A new initiative is aiming to make sports in the Northwest Territories more inclusive for participants regardless of sexual orientation — setting a new standard across Canada's provinces and territories in the process.
Sport North, the territory's governing body for sport, recently announced their participation in the You Can Play initiative, a project that aims to "ensure the safety and inclusion of all in sports — including LGBT athletes, coaches and fans," according to their mission statement.
You Can Play was started in 2012 by NHL scout Patrick Burke. The initiative is perhaps best known for videos created by participating teams, promoting inclusion in their sport.
So far, the initiative counts professional and semi-professional sports teams as well as U.S. and Canadian universities among their ranks. However, the Northwest Territories will become the first Canadian province or territory to take part.
"You Can Play is about respect," said Sport North's Spider Jones, who is coordinating the initiative. "It's about respect for athletes, and coaches and fans, regardless of sexual orientation.
"The message is simple: it's about welcoming LGBTQ [lesbian, gay, bisexual, transgendered, and questioning] athletes to sport," he said. "Making it safe for athletes to participate.

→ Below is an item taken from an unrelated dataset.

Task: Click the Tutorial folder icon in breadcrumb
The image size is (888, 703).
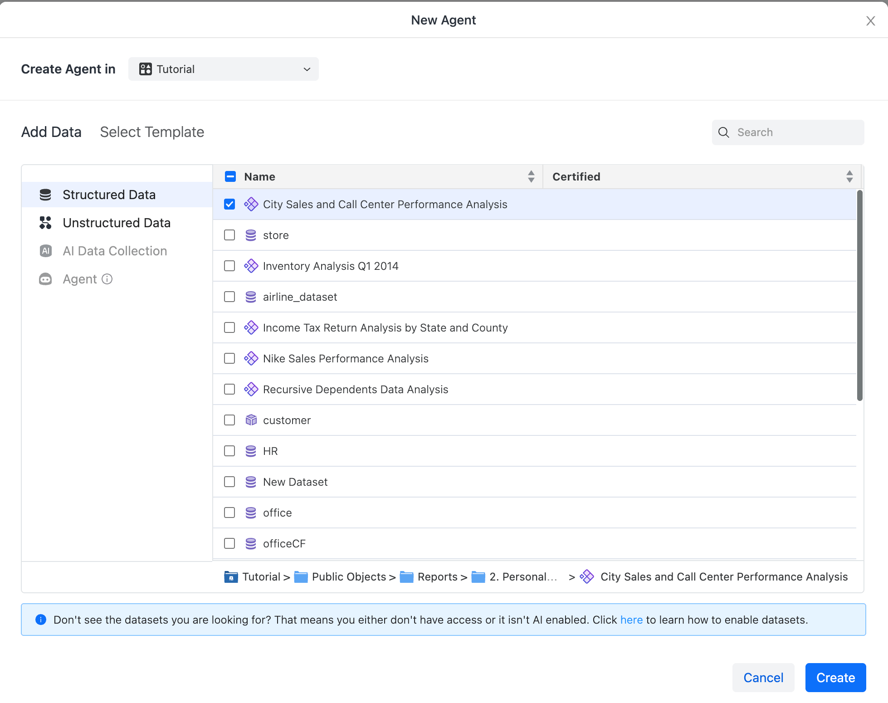Action: point(231,577)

It's what they can bring to sport, not based on their sexual orientation."
Homophobia still rampant in sport, according to study
Sport North's participation in You Can Play, announced during its annual general meeting in late May, comes on the heels of a study that shows homophobia is still rampant in Canadian sport.
The study, "Out on the Fields," shows 81 per cent of the Canadians surveyed witnessed or experienced homophobia in sports, while 84 per cent of gay men and 88 per cent of lesbians polled faced slurs in sport.
Jacq Brasseur, a co-founder of It Gets Better Yellowknife who identifies as queer and bisexual, says that issues facing LGBTQ youth are difficult to tackle in fields like sport, which often use gender classifications to separate participants.
"I think when you're talking about any kind of structure that exists in a gender segregated way... LGBTQ issues and identities kind of disrupt that system," she said. "What happens a lot is people just not understanding: 'If I have a trans woman, how do I include them in our sport in a way that is safe and respectful for everybody?'
"It's something that's so new that I think people are having a really hard time, but I think there's a lot of desire to do better."
Jones agrees, saying that participating in You Can Play represents a major milestone for sport in the Northwest Territories.
"It's great that we were able to take the initiative and be proactive," he said. "So often, sports are reactive, but here we're taking the lead."
'Not just lip service'
Though You Can Play is best known for the videos produced by participants, Sport North's participation will include significant changes — "not just lip service," according to Jones.
Though the program is still in the planning stages, Jones says Sport North has identified providing resources for coaches, reviewing and strengthening territorial sport organizations' harassment policies, and sending N.W.T. representatives for specialized sensitivity training to help them work with coaches and officials.
Jones has reached out to It Gets Better Yellowknife for suggestions on how to properly implement its initiative, and has also worked with the Canadian Association for the Advancement of Women and Sport and Physical Activity, who are currently training ex-Olympians to speak to aspiring athletes on LGBTQ issues.
Sport North has even redesigned their Team NWT logo in support of the initiative, creating an alternate version using rainbow colours, instead of its traditional blue and grey.
Despite the fact that the initiative is the first of its kind in Canada, Jones said "we want to make sure we're doing it well and we're doing it right."
"Perhaps we only have one kick at the can," he said. "If we have a gay athlete who chooses to come out, or who wants to give sport a try, then we have to make sure that those supports are there, and they are welcome."
For her part, the fact that the Northwest Territories has chosen to take the lead is impressive to Brasseur, 23, who was born and raised in Yellowknife.
"For me, it means that people in my community care about me, and care about kids like me," she said. "And that makes it feel even more like a home."
Jones said Sport North hopes to launch its program in the spring of 2016, using the upcoming Arctic Winter Games as a chance to film its video and spread the word among participating sports and jurisdictions. In the meantime, it will continue to do background work and get the particulars of the initiative in place.
"I think sport has such a strong reach in the lives of Canadians," said Jones. "And that if we can remind Canadians that this is important, this is significant, we're all about being inclusive, we're all about recognizing people as individuals, then this is just another step down the road."